I know some of you have been out there Zoom clubbing in inventive outfits and brilliantly curated backgrounds, but I have to admit that I’d personally forgotten about those little tingly jolts of excitement that shoot through my body when I get dressed to impress, go out and walk into a well-lit party full of beautiful Black and brown queers. I got a quick reminder of that feeling upon watching Fatimah Asghar’s new short film Got Game, which takes place at a luscious-looking LA pool party — even if the protagonist, Khudejha, is not exactly feeling herself.
If you’ve ever had the experience of going into a party with high expectations, and then end up warding off the unwanted and seemingly putting-off the desirable, all while trying to ignore the rising, undeniable sense that it must be you, because everyone else is having a really good, sexy, kinky time — well, friends, this is the surprisingly good-humored short for you.
Got Game is produced by Hidden Pool Productions and VAM STUDIO, and is the latest creation from Asghar, a writer and filmmaker, who you should know as the co-creator of the series Brown Girls, author of the book If They Come For Us and co-editor of Halal If You Hear Me — among other things, including an elegantly thirsty Instagram account. When I asked her to introduce herself like she would at a party, Asghar laughed and replied, “Hi, I’m Fati. Yeah.”
Before I go any further, I’m gonna pause here and tell you to watch Got Game, so you can have your own picture of what Asghar and I go on to discuss:
I asked Asghar to talk to me about what inspired the short. “I made the film after I’d been in a relationship for a long time and I was having that moment where you’re like, ‘Man, I don’t know how to do this, I don’t really know how to date and connect with people out here.’ And particularly I was thinking about the play party and kink party scenes, and queer hook-up culture. The protagonist goes on this journey, having this pressure to be like, ‘Who am i gonna fuck?’ And in the end, actually that’s not important. What is important is a genuine intimate connection.”
For Khudejha, our protagonist, genuine connection seems hard to come by at this party, which is something that filled me, as a viewer, with great discomfort, but also familiarity. I thought back (way back, now) to what I love about gatherings, and, it is always, the hope that from the unknown, some unexpected kind of connection will emerge. When Asghar talks about what she means to play with in the concept of a game, it’s clearly about subverting the narrative we carry into so many aspects of our lives: that winning is about going in knowing what you want, and then getting exactly that. Of her protagonist, Asghar says, “She thinks she wants a certain kind of connection, and that if she doesn’t do that, if she doesn’t have sex, she’s failed at this party. But she doesn’t actually want to fuck anyone at this party. And it turns out holding this girl’s hand was the most meaningful, genuine connection of the night.”

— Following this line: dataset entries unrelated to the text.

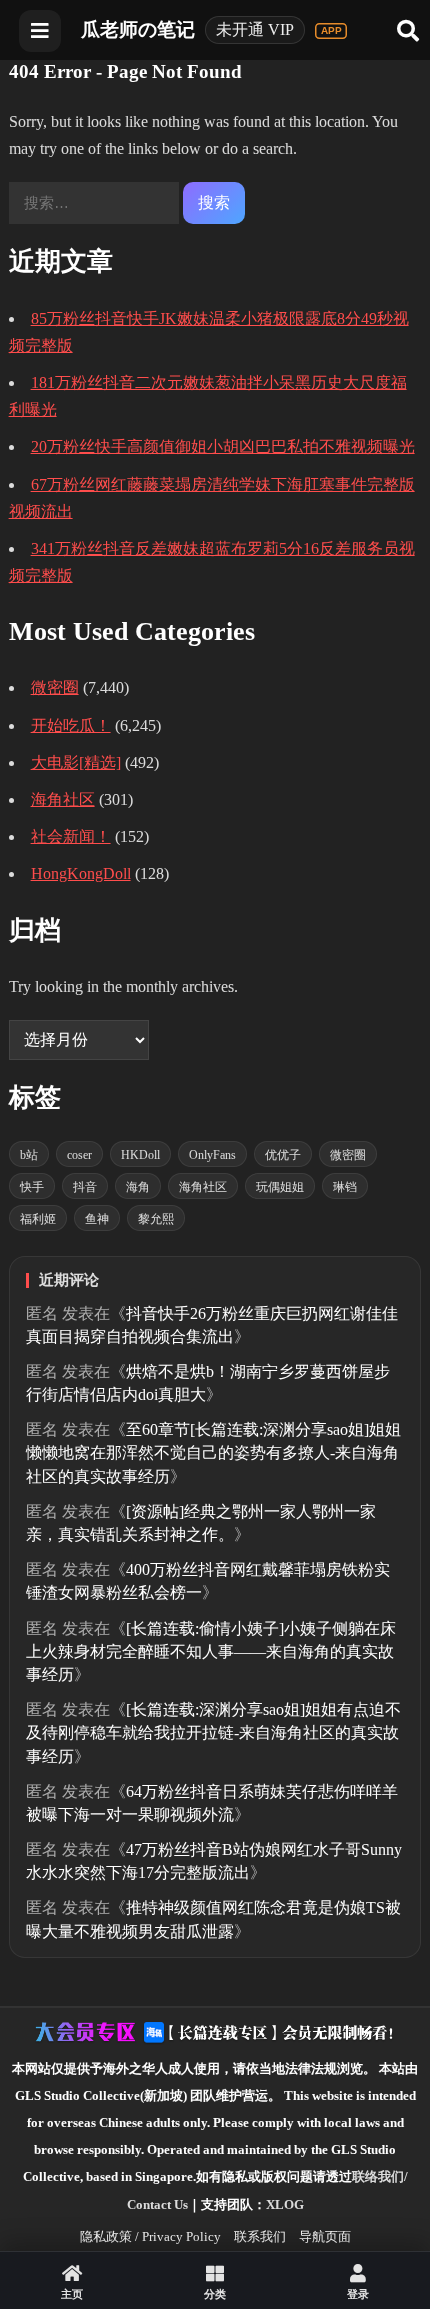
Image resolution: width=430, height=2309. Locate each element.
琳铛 (345, 1187)
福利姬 (38, 1219)
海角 (138, 1187)
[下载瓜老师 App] (331, 31)
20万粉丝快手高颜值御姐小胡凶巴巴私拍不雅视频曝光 (223, 446)
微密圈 (55, 687)
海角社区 (63, 799)
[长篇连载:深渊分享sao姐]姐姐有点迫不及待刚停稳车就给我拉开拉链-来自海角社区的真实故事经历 (213, 1732)
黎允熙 (156, 1219)
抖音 (85, 1187)
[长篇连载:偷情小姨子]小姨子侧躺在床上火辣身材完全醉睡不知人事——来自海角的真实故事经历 (211, 1651)
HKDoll (140, 1155)
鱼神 (97, 1219)
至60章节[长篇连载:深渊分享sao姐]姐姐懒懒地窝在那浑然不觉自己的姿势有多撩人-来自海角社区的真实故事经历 (213, 1452)
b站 (29, 1155)
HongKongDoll (81, 873)
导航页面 (325, 2236)
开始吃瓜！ (71, 725)
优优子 (283, 1155)
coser (79, 1155)
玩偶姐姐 (280, 1187)
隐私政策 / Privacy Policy (150, 2236)
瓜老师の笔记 (138, 29)
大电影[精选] (76, 762)
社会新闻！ (71, 836)
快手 (32, 1187)
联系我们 (260, 2236)
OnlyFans (212, 1155)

When we’re talking about game though, we’re also talking about smooth moves, suave lines, things that we assume make people good at getting laid, but don’t necessarily foster connection. “Me and my friends will joke a lot about how hard it is have queer game,” Asghar adds. “It’s like, ‘Hey I’m trying to get at you and I don’t really know how to say that, and so what you’re gonna get is all this awkward nervous energy.’ It’s so delightful to watch Khudejha trying to get at the first girl, and she becomes that person at the party you don’t want to be around — that is such a true thing, not really knowing how to approach! You know, all the odds are in your favor and it’s clear why everyone is there, and still, you don’t have a blueprint so you fuck it up!”
In so many ways this feels like the essence of being queer, and nothing excites me more than distilling queerness through a party. We do see that whatever well-laid plans other queers have made, they aren’t going to work for Khudejha. “She’s at her lowest moment when she meets this crush at the end,” Asghar continues. “And presumably the other girl has been having a shitty night too. But that’s what brings them together. It throws into question the idea of failure, of what it means when you get rid of the rules entirely. We’re not mimicking straight relationships, we’re carving our own path in uncharted territory. We all love differently. I’ve been watching Celine Sciamama’s Portrait Of A Lady On Fire, and thinking about the question, ‘Do all lovers feel like they’re inventing something?’ You can’t have a rulebook or a playbook for how to connect. When you’re queer, it’s about negotiating your own way, when the blueprint doesn’t work for you.”
I’d say making her own blueprint is one of Asghar’s major talents. The popularity and success of her series Brown Girls is so much about the fact that it is rooted in her life, and follows two young women, one Black, one queer and South Asian, in Chicago, IL through their world. One of the main things I personally stand for as an editor and a writer, is the deep importance of portraying the regular, daily lives that queer folks of color lead — in their total and universal mundanity, which is not to say boring, but is to say unremarkable. It’s what’s always drawn me to Asghar’s work: it feels like an intra-community conversation, a reflective inside joke. It was, for example, important for Asghar to feature Natasha, a really confident, Black character, in the kind of sexually powerful role that usually only goes to skinny, white, butch people.
Asghar is very conscious about creating work that speaks to her and her friends, and even the way she conducts a shoot, including the set of Got Game, is about reflecting the values of the people who participate in her work and share her community. “I’m a very mediocre person,” Asghar says, when I ask her if she always knew that her life was worth making art about. “I’m not very good at a lot of things, and I’m kinda bobo, and I think it’s important to see mediocre characters doing mediocre things. The only representation that we see of [queer POC folks] are people who had to be extremely amazing and exceptional or people who were villains. There was never really an in-between, people who just got to be and didn’t have to justify themselves. It’s important to just be me.”
So what can you look for next from this mediocre artist being herself? Asghar is currently working on a novel for One World, Random House that will be out in the next couple years. On what it contains: “It’s very poetic and very sad. It’s about childhood and a set of siblings coming into queerness, it’s a lot about sexuality and gender.” I look forward to seeing what element of queer life she’ll illuminate next.